What needs to be done> From the first line to the last, copy the data below word for word.

+===+

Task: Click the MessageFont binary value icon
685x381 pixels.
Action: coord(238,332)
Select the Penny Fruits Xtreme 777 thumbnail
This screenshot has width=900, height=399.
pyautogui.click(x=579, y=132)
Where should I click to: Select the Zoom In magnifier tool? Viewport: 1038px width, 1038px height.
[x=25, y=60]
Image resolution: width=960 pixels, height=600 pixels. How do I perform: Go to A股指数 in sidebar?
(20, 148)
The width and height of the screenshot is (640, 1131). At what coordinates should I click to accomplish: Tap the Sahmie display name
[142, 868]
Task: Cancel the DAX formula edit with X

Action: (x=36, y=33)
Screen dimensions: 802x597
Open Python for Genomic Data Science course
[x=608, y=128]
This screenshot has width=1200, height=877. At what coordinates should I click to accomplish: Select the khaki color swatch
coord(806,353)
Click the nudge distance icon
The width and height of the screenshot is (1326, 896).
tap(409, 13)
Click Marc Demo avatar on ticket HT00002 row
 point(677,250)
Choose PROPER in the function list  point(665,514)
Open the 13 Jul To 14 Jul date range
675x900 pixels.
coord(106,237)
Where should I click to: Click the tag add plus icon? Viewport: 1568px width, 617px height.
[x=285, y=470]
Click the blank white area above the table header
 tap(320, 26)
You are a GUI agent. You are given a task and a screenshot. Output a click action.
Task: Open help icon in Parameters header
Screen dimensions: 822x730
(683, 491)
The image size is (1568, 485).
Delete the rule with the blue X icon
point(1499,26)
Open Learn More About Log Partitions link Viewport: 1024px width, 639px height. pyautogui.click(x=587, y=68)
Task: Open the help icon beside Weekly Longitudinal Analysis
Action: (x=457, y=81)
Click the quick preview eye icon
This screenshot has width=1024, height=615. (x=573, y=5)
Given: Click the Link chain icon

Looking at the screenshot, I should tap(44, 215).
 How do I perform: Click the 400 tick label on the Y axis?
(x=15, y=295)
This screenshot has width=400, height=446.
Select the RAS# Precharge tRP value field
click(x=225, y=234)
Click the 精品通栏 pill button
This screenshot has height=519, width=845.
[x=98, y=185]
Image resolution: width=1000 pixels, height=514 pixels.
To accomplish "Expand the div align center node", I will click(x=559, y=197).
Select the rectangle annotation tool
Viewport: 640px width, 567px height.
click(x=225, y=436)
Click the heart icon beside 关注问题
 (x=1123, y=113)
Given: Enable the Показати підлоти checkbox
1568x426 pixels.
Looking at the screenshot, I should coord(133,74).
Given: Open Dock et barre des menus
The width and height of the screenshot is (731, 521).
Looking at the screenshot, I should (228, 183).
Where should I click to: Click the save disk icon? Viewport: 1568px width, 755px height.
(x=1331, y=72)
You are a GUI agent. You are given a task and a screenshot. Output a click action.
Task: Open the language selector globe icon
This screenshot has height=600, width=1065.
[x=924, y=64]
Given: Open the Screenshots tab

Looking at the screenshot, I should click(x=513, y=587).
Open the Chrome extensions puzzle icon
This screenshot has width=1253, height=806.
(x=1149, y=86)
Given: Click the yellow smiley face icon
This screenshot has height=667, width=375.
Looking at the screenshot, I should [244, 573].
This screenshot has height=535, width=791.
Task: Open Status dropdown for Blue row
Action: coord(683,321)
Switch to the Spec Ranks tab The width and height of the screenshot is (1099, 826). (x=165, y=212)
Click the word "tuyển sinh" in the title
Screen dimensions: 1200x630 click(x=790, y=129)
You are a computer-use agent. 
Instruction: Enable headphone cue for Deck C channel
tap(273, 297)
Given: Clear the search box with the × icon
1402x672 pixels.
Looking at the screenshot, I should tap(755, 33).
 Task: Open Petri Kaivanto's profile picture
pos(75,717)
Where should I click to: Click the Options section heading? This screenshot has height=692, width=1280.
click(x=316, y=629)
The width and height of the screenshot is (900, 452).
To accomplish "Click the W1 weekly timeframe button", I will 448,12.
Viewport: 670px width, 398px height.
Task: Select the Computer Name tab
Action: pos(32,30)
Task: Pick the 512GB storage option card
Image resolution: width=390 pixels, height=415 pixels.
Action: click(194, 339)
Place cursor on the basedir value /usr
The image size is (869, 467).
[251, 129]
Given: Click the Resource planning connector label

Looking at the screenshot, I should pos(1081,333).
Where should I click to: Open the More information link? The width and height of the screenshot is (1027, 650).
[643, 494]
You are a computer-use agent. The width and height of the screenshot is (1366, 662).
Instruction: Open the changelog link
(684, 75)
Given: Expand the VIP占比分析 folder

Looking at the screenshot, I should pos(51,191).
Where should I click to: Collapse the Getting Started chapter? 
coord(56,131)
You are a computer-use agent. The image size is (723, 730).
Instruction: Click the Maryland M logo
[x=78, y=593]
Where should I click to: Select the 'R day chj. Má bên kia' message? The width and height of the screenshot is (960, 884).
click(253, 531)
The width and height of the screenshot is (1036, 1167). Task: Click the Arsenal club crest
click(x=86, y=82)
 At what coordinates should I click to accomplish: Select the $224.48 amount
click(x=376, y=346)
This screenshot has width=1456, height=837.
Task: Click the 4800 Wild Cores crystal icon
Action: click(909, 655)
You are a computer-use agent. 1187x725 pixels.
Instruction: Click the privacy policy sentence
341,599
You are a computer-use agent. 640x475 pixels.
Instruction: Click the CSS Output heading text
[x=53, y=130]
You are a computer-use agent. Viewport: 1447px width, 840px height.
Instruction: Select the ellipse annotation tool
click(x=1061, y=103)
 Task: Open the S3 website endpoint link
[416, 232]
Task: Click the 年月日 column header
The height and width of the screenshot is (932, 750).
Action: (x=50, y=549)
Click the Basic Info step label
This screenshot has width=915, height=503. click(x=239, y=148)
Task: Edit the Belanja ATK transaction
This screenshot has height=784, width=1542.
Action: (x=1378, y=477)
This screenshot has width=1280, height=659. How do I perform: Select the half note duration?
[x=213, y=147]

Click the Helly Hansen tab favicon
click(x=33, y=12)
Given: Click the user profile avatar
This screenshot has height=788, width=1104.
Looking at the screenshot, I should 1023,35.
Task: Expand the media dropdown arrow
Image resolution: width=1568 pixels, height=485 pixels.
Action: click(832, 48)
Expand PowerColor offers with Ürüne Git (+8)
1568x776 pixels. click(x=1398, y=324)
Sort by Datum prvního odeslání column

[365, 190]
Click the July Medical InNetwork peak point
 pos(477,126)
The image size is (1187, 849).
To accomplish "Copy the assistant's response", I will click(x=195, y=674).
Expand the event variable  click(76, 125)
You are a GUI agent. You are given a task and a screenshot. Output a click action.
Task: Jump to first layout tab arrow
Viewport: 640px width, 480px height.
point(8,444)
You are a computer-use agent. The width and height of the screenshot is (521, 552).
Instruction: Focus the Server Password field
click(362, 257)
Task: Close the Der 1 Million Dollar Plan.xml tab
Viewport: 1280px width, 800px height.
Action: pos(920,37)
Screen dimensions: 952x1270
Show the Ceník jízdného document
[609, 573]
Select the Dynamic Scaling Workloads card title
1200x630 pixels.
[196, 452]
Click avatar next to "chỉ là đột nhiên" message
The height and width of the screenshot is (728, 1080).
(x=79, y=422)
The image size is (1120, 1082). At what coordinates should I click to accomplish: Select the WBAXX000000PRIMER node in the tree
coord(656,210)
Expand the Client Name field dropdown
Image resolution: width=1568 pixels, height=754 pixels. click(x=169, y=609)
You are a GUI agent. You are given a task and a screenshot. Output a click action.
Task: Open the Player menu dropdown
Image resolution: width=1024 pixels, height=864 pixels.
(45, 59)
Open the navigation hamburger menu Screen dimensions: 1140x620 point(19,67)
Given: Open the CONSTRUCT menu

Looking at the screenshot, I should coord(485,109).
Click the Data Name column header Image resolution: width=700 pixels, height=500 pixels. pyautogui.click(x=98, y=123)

+===+

Answer>
Task: Click the MessageFont binary value icon
685x381 pixels.
Action: coord(238,332)
Select the Penny Fruits Xtreme 777 thumbnail
This screenshot has width=900, height=399.
pyautogui.click(x=579, y=132)
Where should I click to: Select the Zoom In magnifier tool? Viewport: 1038px width, 1038px height.
[x=25, y=60]
Image resolution: width=960 pixels, height=600 pixels. How do I perform: Go to A股指数 in sidebar?
(20, 148)
The width and height of the screenshot is (640, 1131). At what coordinates should I click to accomplish: Tap the Sahmie display name
[142, 868]
Task: Cancel the DAX formula edit with X

Action: (x=36, y=33)
Screen dimensions: 802x597
Open Python for Genomic Data Science course
[x=608, y=128]
This screenshot has width=1200, height=877. At what coordinates should I click to accomplish: Select the khaki color swatch
coord(806,353)
Click the nudge distance icon
The width and height of the screenshot is (1326, 896).
tap(409, 13)
Click Marc Demo avatar on ticket HT00002 row
 point(677,250)
Choose PROPER in the function list  point(665,514)
Open the 13 Jul To 14 Jul date range
675x900 pixels.
coord(106,237)
Where should I click to: Click the tag add plus icon? Viewport: 1568px width, 617px height.
[x=285, y=470]
Click the blank white area above the table header
 tap(320, 26)
You are a GUI agent. You are given a task and a screenshot. Output a click action.
Task: Open help icon in Parameters header
Screen dimensions: 822x730
(683, 491)
The image size is (1568, 485).
Delete the rule with the blue X icon
point(1499,26)
Open Learn More About Log Partitions link Viewport: 1024px width, 639px height. pyautogui.click(x=587, y=68)
Task: Open the help icon beside Weekly Longitudinal Analysis
Action: (x=457, y=81)
Click the quick preview eye icon
This screenshot has width=1024, height=615. (x=573, y=5)
Given: Click the Link chain icon

Looking at the screenshot, I should tap(44, 215).
 How do I perform: Click the 400 tick label on the Y axis?
(x=15, y=295)
This screenshot has width=400, height=446.
Select the RAS# Precharge tRP value field
click(x=225, y=234)
Click the 精品通栏 pill button
This screenshot has height=519, width=845.
[x=98, y=185]
Image resolution: width=1000 pixels, height=514 pixels.
To accomplish "Expand the div align center node", I will click(x=559, y=197).
Select the rectangle annotation tool
Viewport: 640px width, 567px height.
click(x=225, y=436)
Click the heart icon beside 关注问题
 (x=1123, y=113)
Given: Enable the Показати підлоти checkbox
1568x426 pixels.
Looking at the screenshot, I should coord(133,74).
Given: Open Dock et barre des menus
The width and height of the screenshot is (731, 521).
Looking at the screenshot, I should (228, 183).
Where should I click to: Click the save disk icon? Viewport: 1568px width, 755px height.
(x=1331, y=72)
You are a GUI agent. You are given a task and a screenshot. Output a click action.
Task: Open the language selector globe icon
This screenshot has height=600, width=1065.
[x=924, y=64]
Given: Open the Screenshots tab

Looking at the screenshot, I should click(x=513, y=587).
Open the Chrome extensions puzzle icon
This screenshot has width=1253, height=806.
(x=1149, y=86)
Given: Click the yellow smiley face icon
This screenshot has height=667, width=375.
Looking at the screenshot, I should [244, 573].
This screenshot has height=535, width=791.
Task: Open Status dropdown for Blue row
Action: coord(683,321)
Switch to the Spec Ranks tab The width and height of the screenshot is (1099, 826). (x=165, y=212)
Click the word "tuyển sinh" in the title
Screen dimensions: 1200x630 click(x=790, y=129)
You are a computer-use agent. 
Instruction: Enable headphone cue for Deck C channel
tap(273, 297)
Given: Clear the search box with the × icon
1402x672 pixels.
Looking at the screenshot, I should tap(755, 33).
 Task: Open Petri Kaivanto's profile picture
pos(75,717)
Where should I click to: Click the Options section heading? This screenshot has height=692, width=1280.
click(x=316, y=629)
The width and height of the screenshot is (900, 452).
To accomplish "Click the W1 weekly timeframe button", I will 448,12.
Viewport: 670px width, 398px height.
Task: Select the Computer Name tab
Action: pos(32,30)
Task: Pick the 512GB storage option card
Image resolution: width=390 pixels, height=415 pixels.
Action: click(194, 339)
Place cursor on the basedir value /usr
The image size is (869, 467).
[251, 129]
Given: Click the Resource planning connector label

Looking at the screenshot, I should pos(1081,333).
Where should I click to: Open the More information link? The width and height of the screenshot is (1027, 650).
[643, 494]
You are a computer-use agent. The width and height of the screenshot is (1366, 662).
Instruction: Open the changelog link
(684, 75)
Given: Expand the VIP占比分析 folder

Looking at the screenshot, I should pos(51,191).
Where should I click to: Collapse the Getting Started chapter? 
coord(56,131)
You are a computer-use agent. The image size is (723, 730).
Instruction: Click the Maryland M logo
[x=78, y=593]
Where should I click to: Select the 'R day chj. Má bên kia' message? The width and height of the screenshot is (960, 884).
click(253, 531)
The width and height of the screenshot is (1036, 1167). Task: Click the Arsenal club crest
click(x=86, y=82)
 At what coordinates should I click to accomplish: Select the $224.48 amount
click(x=376, y=346)
This screenshot has width=1456, height=837.
Task: Click the 4800 Wild Cores crystal icon
Action: click(909, 655)
You are a computer-use agent. 1187x725 pixels.
Instruction: Click the privacy policy sentence
341,599
You are a computer-use agent. 640x475 pixels.
Instruction: Click the CSS Output heading text
[x=53, y=130]
You are a computer-use agent. Viewport: 1447px width, 840px height.
Instruction: Select the ellipse annotation tool
click(x=1061, y=103)
 Task: Open the S3 website endpoint link
[416, 232]
Task: Click the 年月日 column header
The height and width of the screenshot is (932, 750).
Action: (x=50, y=549)
Click the Basic Info step label
This screenshot has width=915, height=503. click(x=239, y=148)
Task: Edit the Belanja ATK transaction
This screenshot has height=784, width=1542.
Action: (x=1378, y=477)
This screenshot has width=1280, height=659. How do I perform: Select the half note duration?
[x=213, y=147]

Click the Helly Hansen tab favicon
click(x=33, y=12)
Given: Click the user profile avatar
This screenshot has height=788, width=1104.
Looking at the screenshot, I should 1023,35.
Task: Expand the media dropdown arrow
Image resolution: width=1568 pixels, height=485 pixels.
Action: click(832, 48)
Expand PowerColor offers with Ürüne Git (+8)
1568x776 pixels. click(x=1398, y=324)
Sort by Datum prvního odeslání column

[365, 190]
Click the July Medical InNetwork peak point
 pos(477,126)
The image size is (1187, 849).
To accomplish "Copy the assistant's response", I will click(x=195, y=674).
Expand the event variable  click(76, 125)
You are a GUI agent. You are given a task and a screenshot. Output a click action.
Task: Jump to first layout tab arrow
Viewport: 640px width, 480px height.
point(8,444)
You are a computer-use agent. The width and height of the screenshot is (521, 552).
Instruction: Focus the Server Password field
click(362, 257)
Task: Close the Der 1 Million Dollar Plan.xml tab
Viewport: 1280px width, 800px height.
Action: pos(920,37)
Screen dimensions: 952x1270
Show the Ceník jízdného document
[609, 573]
Select the Dynamic Scaling Workloads card title
1200x630 pixels.
[196, 452]
Click avatar next to "chỉ là đột nhiên" message
The height and width of the screenshot is (728, 1080).
(x=79, y=422)
The image size is (1120, 1082). At what coordinates should I click to accomplish: Select the WBAXX000000PRIMER node in the tree
coord(656,210)
Expand the Client Name field dropdown
Image resolution: width=1568 pixels, height=754 pixels. click(x=169, y=609)
You are a GUI agent. You are given a task and a screenshot. Output a click action.
Task: Open the Player menu dropdown
Image resolution: width=1024 pixels, height=864 pixels.
(45, 59)
Open the navigation hamburger menu Screen dimensions: 1140x620 point(19,67)
Given: Open the CONSTRUCT menu

Looking at the screenshot, I should coord(485,109).
Click the Data Name column header Image resolution: width=700 pixels, height=500 pixels. pyautogui.click(x=98, y=123)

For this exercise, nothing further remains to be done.